▶ _EXCERPT_:
** start **
[PR] [python] Pre-repartition Ray writes by (partition, bucket) for fixed-bucket tables [paimon]

via GitHub Mon, 11 May 2026 03:43:08 -0700


TheR1sing3un opened a new pull request, #7813:
URL: https://github.com/apache/paimon/pull/7813


   ## Purpose
   
   When `write_paimon` is given a Ray Dataset, Ray's default round-robin
   block distribution scatters rows that share the same `(partition,
   bucket)` across many Ray tasks. Each task opens its own writer and emits
   its own data file, so the write produces
   `partitions × buckets × ray_tasks` files instead of the
   `partitions × buckets` the writer would naturally produce.
   
   Spark and Flink already cluster rows by `(partition, bucket)` before
   writing — see `PaimonSparkWriter.repartitionByPartitionsAndBucket` and
   the `RowAssignerChannelComputer` / `RowWithBucketChannelComputer` chain.
   This PR brings the same pre-clustering to the Ray path.
   
   ## Linked Issue
   
   N/A — kwai-internal change being upstreamed.
   
   ## Effect
   
   Two new keyword-only parameters on `write_paimon`:
   
   - **`shuffle: bool = False`** — for HASH_FIXED tables, group rows by
     `(partition_keys..., bucket)` via Ray's `groupby` / `map_groups` so
     each `(partition, bucket)` lands in one Ray task. Bucket assignment
     is computed with `FixedBucketRowKeyExtractor`, the same extractor the
     writer uses, so the shuffle-time bucket is byte-equivalent to the
     writer's. Non-HASH_FIXED tables log a warning and write as before.
   
   - **`num_blocks: Optional[int] = None`** — optional Ray output block
     count. With `shuffle=True` it is a parallelism hint for the groupby;
     with `shuffle=False` it triggers a plain Ray block rebalance.
   
   Defaults preserve the previous behaviour, so no existing caller is
   affected.
   
   ## Tests
   
   - `pypaimon/tests/test_ray_shuffle_helper.py` — 8 unit tests covering
     the bucket-key UDF (column type, empty input, multi-chunk combine)
     and every no-op / soft-fallback branch.
** end **
Pointing records for text and page elements
** start **
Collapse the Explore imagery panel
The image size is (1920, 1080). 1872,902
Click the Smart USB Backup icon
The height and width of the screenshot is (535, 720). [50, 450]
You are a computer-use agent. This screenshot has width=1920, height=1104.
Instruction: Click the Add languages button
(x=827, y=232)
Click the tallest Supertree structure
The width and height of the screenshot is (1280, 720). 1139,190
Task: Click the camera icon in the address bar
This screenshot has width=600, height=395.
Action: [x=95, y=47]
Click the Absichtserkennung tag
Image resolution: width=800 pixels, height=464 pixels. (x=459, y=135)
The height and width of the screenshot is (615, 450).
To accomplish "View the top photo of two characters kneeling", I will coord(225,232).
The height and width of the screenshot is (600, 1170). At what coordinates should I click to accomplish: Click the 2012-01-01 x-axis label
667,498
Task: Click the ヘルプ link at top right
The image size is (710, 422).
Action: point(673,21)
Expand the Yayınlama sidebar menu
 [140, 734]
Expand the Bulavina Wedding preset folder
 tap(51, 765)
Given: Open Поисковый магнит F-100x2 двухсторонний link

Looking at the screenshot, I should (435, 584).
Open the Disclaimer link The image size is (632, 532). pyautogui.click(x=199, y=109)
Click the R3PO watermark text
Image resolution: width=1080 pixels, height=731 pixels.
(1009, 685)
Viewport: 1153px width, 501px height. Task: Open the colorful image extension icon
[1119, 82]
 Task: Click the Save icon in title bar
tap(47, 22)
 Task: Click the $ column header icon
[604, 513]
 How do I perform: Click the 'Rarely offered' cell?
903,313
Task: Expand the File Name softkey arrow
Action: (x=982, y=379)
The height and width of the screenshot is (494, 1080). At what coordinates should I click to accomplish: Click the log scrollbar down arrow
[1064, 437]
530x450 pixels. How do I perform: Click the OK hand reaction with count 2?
** end **
▶ _WHAT YOU WILL DO_: Summarize the pull request description above in two sentences.

▶ _FULL OUTPUT_: When `write_paimon` receives a Ray Dataset, Ray's default round-robin block distribution spreads rows sharing the same `(partition, bucket)` across many Ray tasks, producing `partitions × buckets × ray_tasks` files instead of `partitions × buckets`. The pull request brings the pre-clustering that Spark and Flink already use to the Ray path by adding two keyword-only parameters, `shuffle` and `num_blocks`, whose defaults preserve the previous behavior.